Anyone buy anything from this online supplier out of Denmark? Is it legitimate?


Sent from my iPhone using Tapatalk


----------



## krafty (Jun 30, 2016)

Labyrinten shop-DK is full name


Sent from my iPhone using Tapatalk


----------



## pytlik86 (Sep 3, 2016)

there is no problem with that shop  if u are from DK, I can help u with another place to buy also, but no online shop, have to call, but good price!


----------



## krafty (Jun 30, 2016)

I'm in U.S. was wondering about shipping prices from there. Is it crazy expensive?

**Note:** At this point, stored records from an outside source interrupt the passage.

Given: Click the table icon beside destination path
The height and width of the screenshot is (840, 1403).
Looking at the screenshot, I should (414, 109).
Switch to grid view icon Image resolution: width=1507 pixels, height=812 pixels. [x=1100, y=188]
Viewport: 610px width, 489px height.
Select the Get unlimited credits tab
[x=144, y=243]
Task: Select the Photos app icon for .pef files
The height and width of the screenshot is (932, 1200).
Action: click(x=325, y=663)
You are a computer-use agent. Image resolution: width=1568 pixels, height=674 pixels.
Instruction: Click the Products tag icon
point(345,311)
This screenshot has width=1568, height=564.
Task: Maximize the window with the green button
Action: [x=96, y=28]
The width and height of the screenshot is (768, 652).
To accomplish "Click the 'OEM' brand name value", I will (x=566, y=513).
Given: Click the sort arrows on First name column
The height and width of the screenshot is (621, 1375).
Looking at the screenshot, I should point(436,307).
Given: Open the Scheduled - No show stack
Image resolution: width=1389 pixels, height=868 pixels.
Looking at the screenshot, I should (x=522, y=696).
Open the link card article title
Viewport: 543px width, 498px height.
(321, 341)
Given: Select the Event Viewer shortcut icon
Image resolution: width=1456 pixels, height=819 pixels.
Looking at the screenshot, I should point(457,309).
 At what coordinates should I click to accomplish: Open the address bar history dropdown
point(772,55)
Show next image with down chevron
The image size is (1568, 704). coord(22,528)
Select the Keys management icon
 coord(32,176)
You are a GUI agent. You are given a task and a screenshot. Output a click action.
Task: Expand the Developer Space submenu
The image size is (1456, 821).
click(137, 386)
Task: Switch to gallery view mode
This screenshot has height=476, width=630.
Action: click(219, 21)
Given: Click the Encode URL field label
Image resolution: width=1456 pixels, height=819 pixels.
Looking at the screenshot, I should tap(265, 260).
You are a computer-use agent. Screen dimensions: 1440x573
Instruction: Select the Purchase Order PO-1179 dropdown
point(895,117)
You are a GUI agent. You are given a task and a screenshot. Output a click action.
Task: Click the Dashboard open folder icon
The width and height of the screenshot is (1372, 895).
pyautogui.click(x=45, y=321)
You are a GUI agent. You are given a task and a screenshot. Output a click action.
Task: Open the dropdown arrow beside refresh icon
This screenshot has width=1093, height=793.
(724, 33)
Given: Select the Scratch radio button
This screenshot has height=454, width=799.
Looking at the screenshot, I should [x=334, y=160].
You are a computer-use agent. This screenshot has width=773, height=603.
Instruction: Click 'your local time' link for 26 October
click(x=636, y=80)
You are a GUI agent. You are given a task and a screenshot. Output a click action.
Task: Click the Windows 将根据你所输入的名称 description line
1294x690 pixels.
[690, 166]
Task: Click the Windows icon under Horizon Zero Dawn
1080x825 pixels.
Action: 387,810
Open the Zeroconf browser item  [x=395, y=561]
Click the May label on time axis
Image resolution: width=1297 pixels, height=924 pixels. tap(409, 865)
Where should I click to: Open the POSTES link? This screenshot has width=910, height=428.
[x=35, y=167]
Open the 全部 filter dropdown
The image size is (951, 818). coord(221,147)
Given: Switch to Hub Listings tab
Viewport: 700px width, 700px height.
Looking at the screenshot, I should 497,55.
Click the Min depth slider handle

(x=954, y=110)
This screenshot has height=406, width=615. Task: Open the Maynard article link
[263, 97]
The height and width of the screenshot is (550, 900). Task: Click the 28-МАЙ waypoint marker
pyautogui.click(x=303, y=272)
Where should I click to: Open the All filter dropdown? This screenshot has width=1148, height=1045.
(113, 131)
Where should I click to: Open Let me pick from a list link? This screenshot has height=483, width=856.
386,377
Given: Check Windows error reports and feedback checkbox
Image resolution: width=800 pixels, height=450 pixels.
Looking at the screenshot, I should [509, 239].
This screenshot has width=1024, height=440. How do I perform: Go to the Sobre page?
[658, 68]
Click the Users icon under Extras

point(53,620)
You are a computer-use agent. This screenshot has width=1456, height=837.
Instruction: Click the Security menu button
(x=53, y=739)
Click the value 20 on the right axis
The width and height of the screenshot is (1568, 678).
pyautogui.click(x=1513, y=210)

Sent from my iPhone using Tapatalk


----------



## pytlik86 (Sep 3, 2016)

what do u need from the shop ?


----------



## pytlik86 (Sep 3, 2016)

and your postal code, then I can calc.


----------



## krafty (Jun 30, 2016)

We were looking at the Can Am dry taper for one of our guys. He's not good with a bazooka, we run the Aplatech but he's not ready! Can't seem to find one here though.


Sent from my iPhone using Tapatalk


----------



## krafty (Jun 30, 2016)

Ok my zip code is 05819 I have contacted the shop with that stuff just waiting to hear back. But they sound legit so we'll see. Thanks for help on that.


Sent from my iPhone using Tapatalk


----------



## pytlik86 (Sep 3, 2016)

about $98 in cargo, from door to door, if I did the calc right. but maybe cheaper if u call around 

if there is any problem with the buy, feel free to contact me, I will give him a call.

( know the company a little, I buy a little from him )

And they are legit!  there are only 2 good suppliers in DK, and he is one of them.


----------



## krafty (Jun 30, 2016)

Thanks man I appreciate it!


Sent from my iPhone using Tapatalk


----------